● **TASK ITEM**: Determine which lines of the records include the word "screenshot", and copy them.

● **RECORDS SUPPLIED**:
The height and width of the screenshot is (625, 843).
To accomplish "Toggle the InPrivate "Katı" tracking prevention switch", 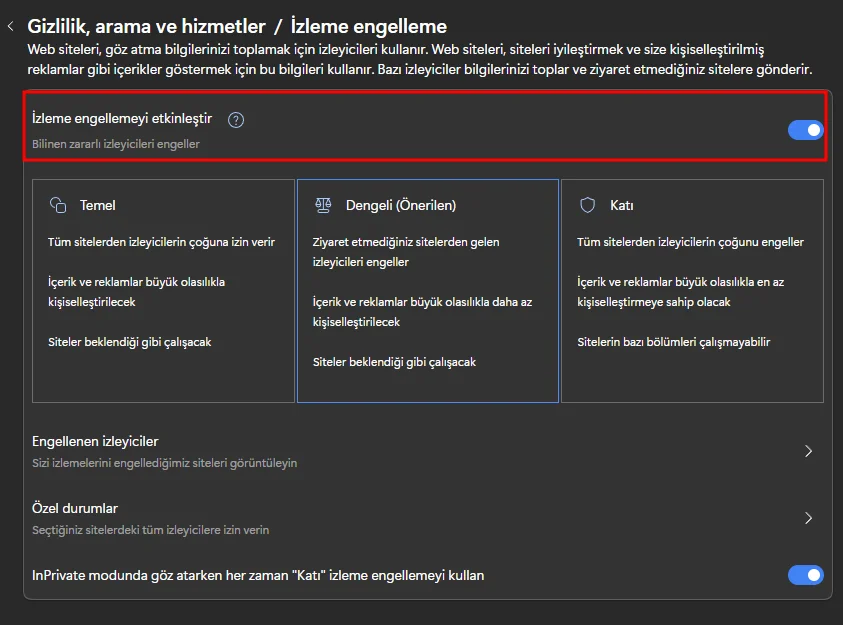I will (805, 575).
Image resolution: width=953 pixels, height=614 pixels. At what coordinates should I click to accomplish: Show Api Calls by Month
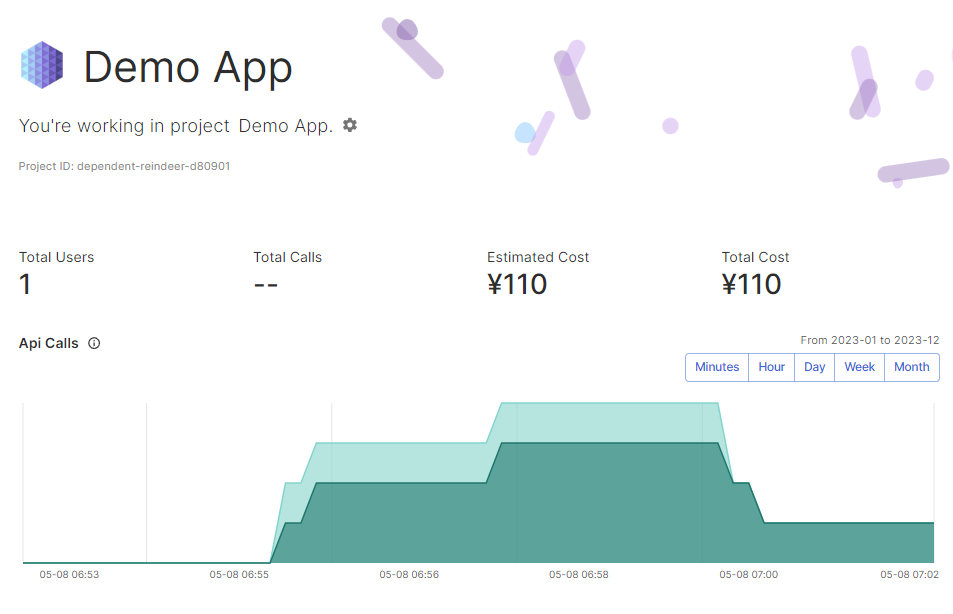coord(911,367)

--

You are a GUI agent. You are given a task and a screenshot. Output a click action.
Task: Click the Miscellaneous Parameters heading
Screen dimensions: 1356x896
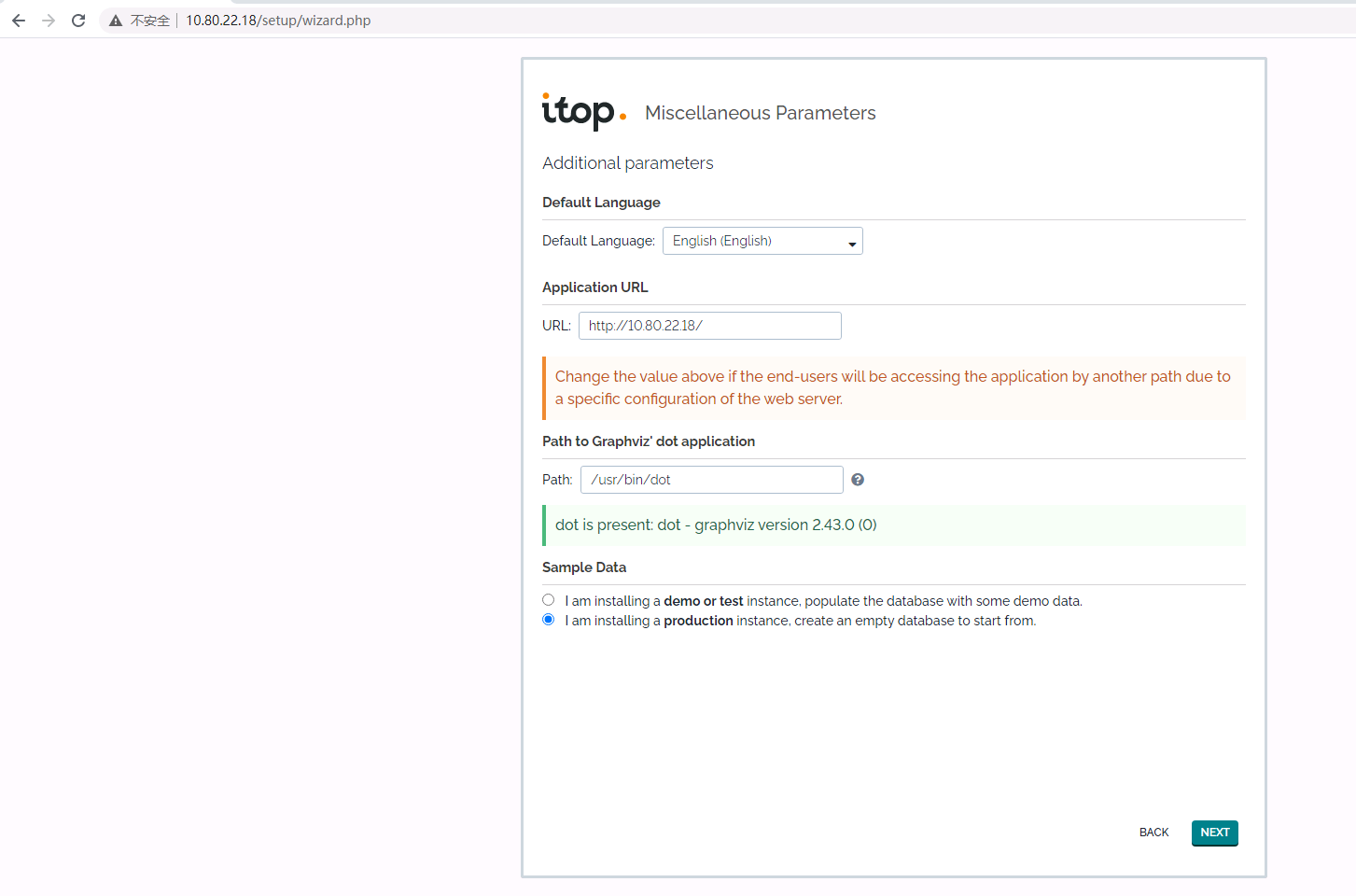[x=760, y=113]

● **SOLUTION FOR THIS TASK**:
The height and width of the screenshot is (625, 843).
You are a GUI agent. You are given a task and a screenshot. Output a click action.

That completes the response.